El problema filosófico del conocimiento
Concepto y grados de conocimiento
El conocimiento se define como la aprehensión consciente de un objeto. No hay conocimiento sin la relación entre dos elementos: alguien que conoce (el sujeto) y algo que es conocido o se pretende conocer (el objeto). En el proceso del conocimiento, el sujeto sale de sí para captar el objeto y este, por su parte, se instala en la conciencia del sujeto.
Ya desde la Antigüedad, los filósofos distinguieron tres grados básicos de conocimiento:
- La opinión: Es un grado de conocimiento en que el sujeto considera algo como verdadero, pero sin tener una seguridad objetiva (no puede demostrar objetivamente que lo que opina es verdad) ni subjetiva (tampoco tiene total certeza, por lo cual no se atreve a afirmar con rotundidad su convencimiento).
- La creencia: Es un grado de conocimiento en que el sujeto está plenamente convencido de que lo que piensa es verdad, pero no puede aducir una justificación objetiva que pueda ser aceptada por los demás.
- El saber o conocimiento verdadero: Es un grado de conocimiento fundamentado tanto subjetiva como objetivamente. Es decir, una persona sabe o tiene conocimiento verdadero de algo cuando:
- La persona tiene la creencia de que ese algo es cierto.
- Realmente es verdad eso que cree.
- Su creencia se apoya en una buena justificación, de modo que tiene motivos racionales para sustentarla.
El proceso de abstracción. Racionalismo, empirismo y apriorismo
La abstracción es un proceso mental que nos permite construir conceptos. Al abstraer, tomamos como punto de partida casos particulares y nos quedamos únicamente con lo que tienen en común todos ellos. Por ejemplo, el concepto de árbol lo construimos recogiendo lo que tienen en común todos los árboles y eliminando o dejando de lado (abstrayendo) sus diferencias individuales (que tengan las hojas de una forma o de otra, que sean más o menos altos, con el tronco de un color o de otro, etc.).
Los árboles individuales (este sauce, esta palmera, este roble, etc.) podemos captarlos mediante los órganos sensoriales, mientras que los conceptos son captados por nuestra razón o inteligencia (no podemos verlos, tocarlos, olerlos, etc.). Por eso, se dice que la abstracción nos permite pasar del conocimiento sensible al conocimiento intelectual.

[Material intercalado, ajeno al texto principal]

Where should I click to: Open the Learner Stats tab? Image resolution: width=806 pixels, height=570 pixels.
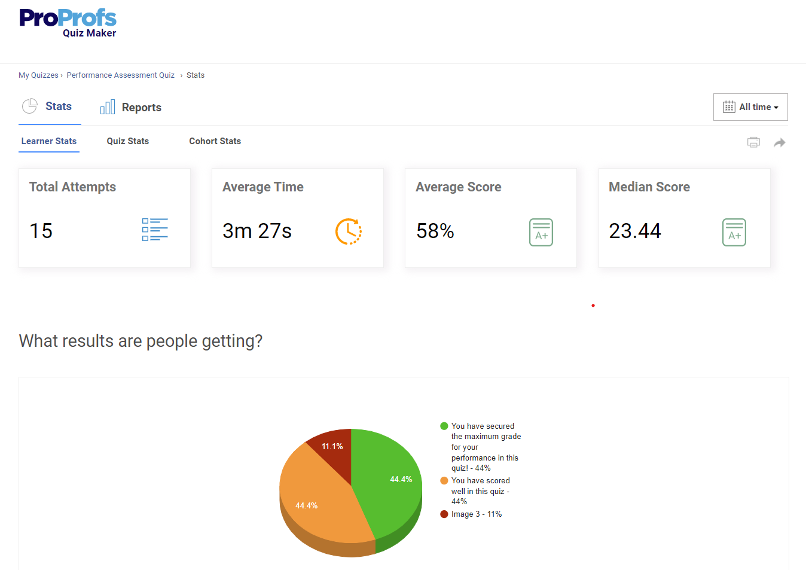48,141
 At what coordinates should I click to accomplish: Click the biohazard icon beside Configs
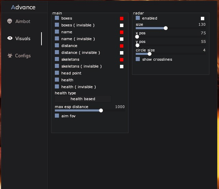(x=10, y=56)
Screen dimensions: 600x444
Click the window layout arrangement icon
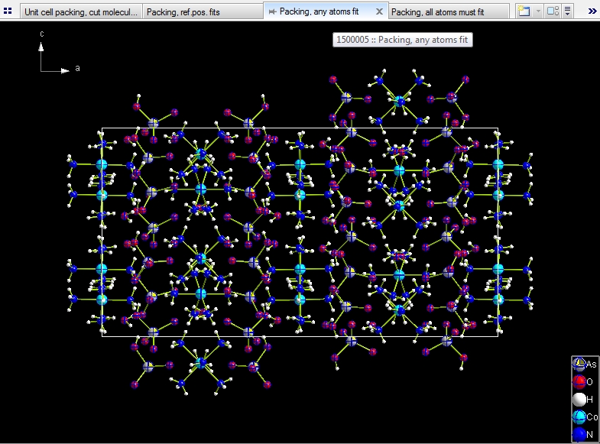pyautogui.click(x=553, y=11)
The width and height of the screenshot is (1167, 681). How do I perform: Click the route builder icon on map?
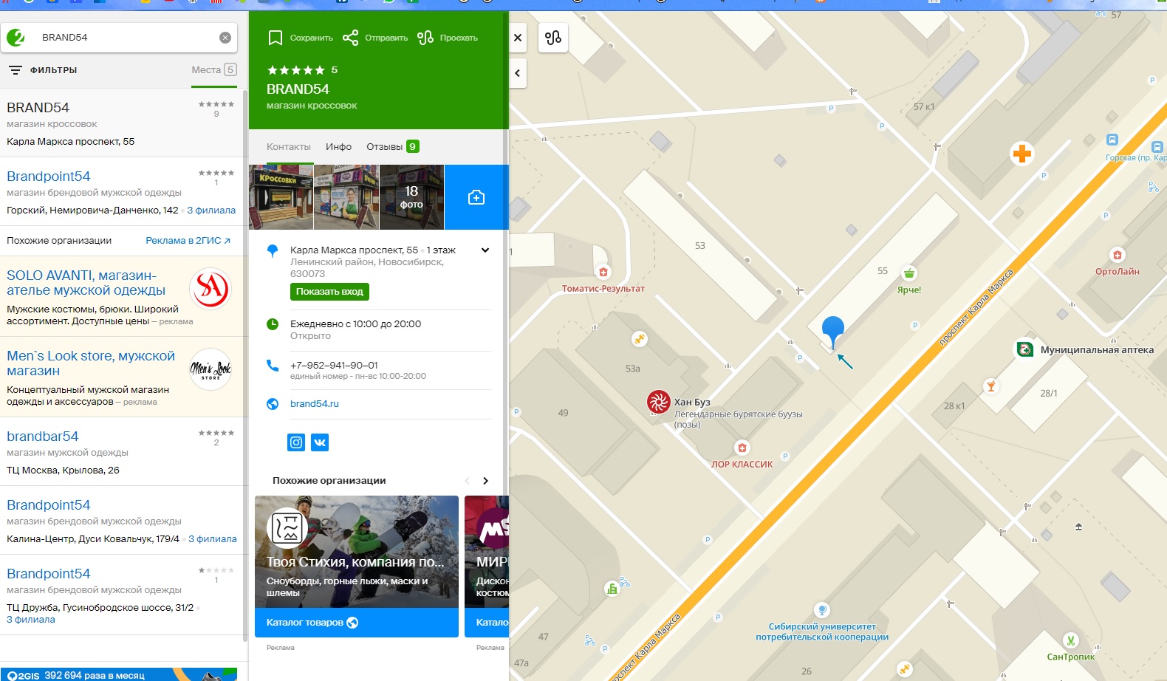point(553,38)
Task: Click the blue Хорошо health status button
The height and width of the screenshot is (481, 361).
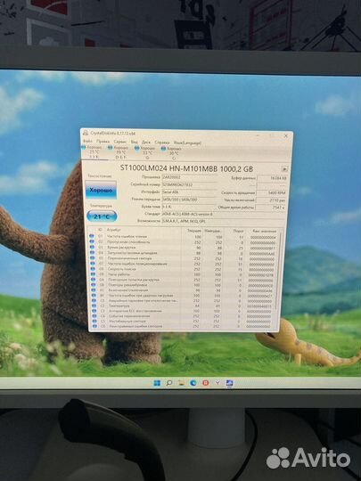Action: pos(101,191)
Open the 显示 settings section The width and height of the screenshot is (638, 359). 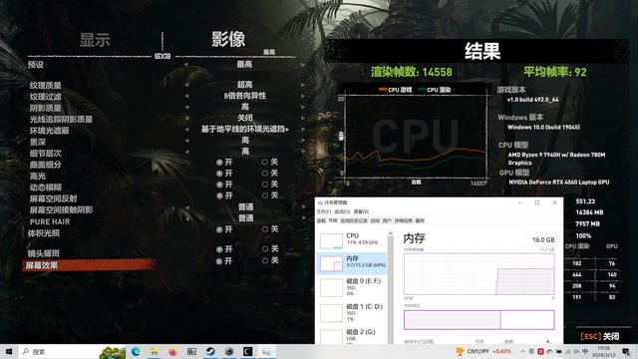pyautogui.click(x=95, y=40)
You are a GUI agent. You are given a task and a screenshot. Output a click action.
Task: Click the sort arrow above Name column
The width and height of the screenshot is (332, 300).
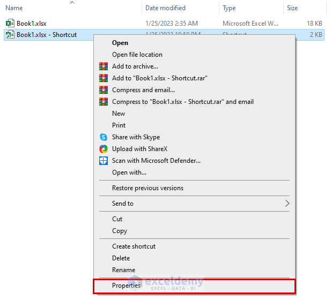72,3
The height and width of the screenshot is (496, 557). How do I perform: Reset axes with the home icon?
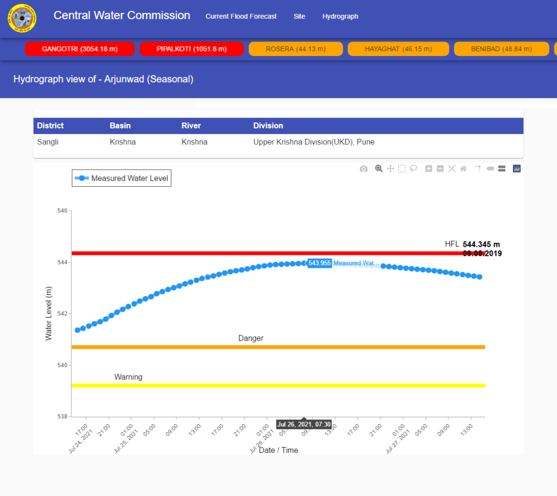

A lo largo de la historia de la filosofía, los pensadores han discutido acerca de la importancia relativa de los sentidos y de la razón en el conocimiento. Esta discusión alcanzó especial relevancia en la Modernidad, cuando la revolución científica sustituyó la antigua concepción geocéntrica del cosmos por otra nueva heliocéntrica: mis sentidos me dicen que la Tierra no se mueve y que el Sol sí lo hace, pero la ciencia (conocimiento racional) me dice que es justo a la inversa.
Corrientes filosóficas de la Modernidad
Vamos a estudiar las posturas sostenidas por las tres corrientes filosóficas más importantes de la Modernidad:
- Racionalismo: Se desarrolló en la Europa continental. Su principal representante es René Descartes (1596-1650). Según el racionalismo, el origen del conocimiento está en la razón. Los racionalistas oponen la razón a los sentidos, que son considerados por ellos como engañosos. La razón está dotada de ideas innatas (contenidos mentales que no proceden de la experiencia sensible), como los principios matemáticos, y a partir de ellas podemos construir nuestro conocimiento de la realidad. Su modelo de ciencia son las matemáticas. Otros racionalistas: Baruch Spinoza y Gottfried Leibniz.
- Empirismo: Se desarrolló en Gran Bretaña. Su principal representante es David Hume (1711-1776). Según los empiristas, todo nuestro conocimiento tiene su origen en la experiencia sensible. Cuando nacemos, nuestra mente es como un papel en blanco. Con el paso del tiempo, vamos teniendo ideas en nuestra mente, pero todas ellas provienen de datos sensoriales. No existen, por tanto, las ideas innatas. Su modelo de ciencia es la física. Otros empiristas: John Locke y George Berkeley.
- Apriorismo: Su representante es el filósofo alemán Immanuel Kant (1724-1804). El apriorismo kantiano es una postura intermedia entre el racionalismo y el empirismo. Kant sostiene que en nuestro conocimiento hay elementos que no proceden de la experiencia, sino que son puestos a priori (con independencia de la experiencia) por nuestra razón. Se trata de formas o estructuras cognitivas (el espacio, el tiempo, categorías como la sustancia o la causalidad, etc.) que son parte de nuestra mente. Sin embargo, esas formas no pueden ser identificadas con las ideas innatas de los racionalistas, ya que tienen que ser rellenadas con datos aportados por la experiencia para que haya conocimiento.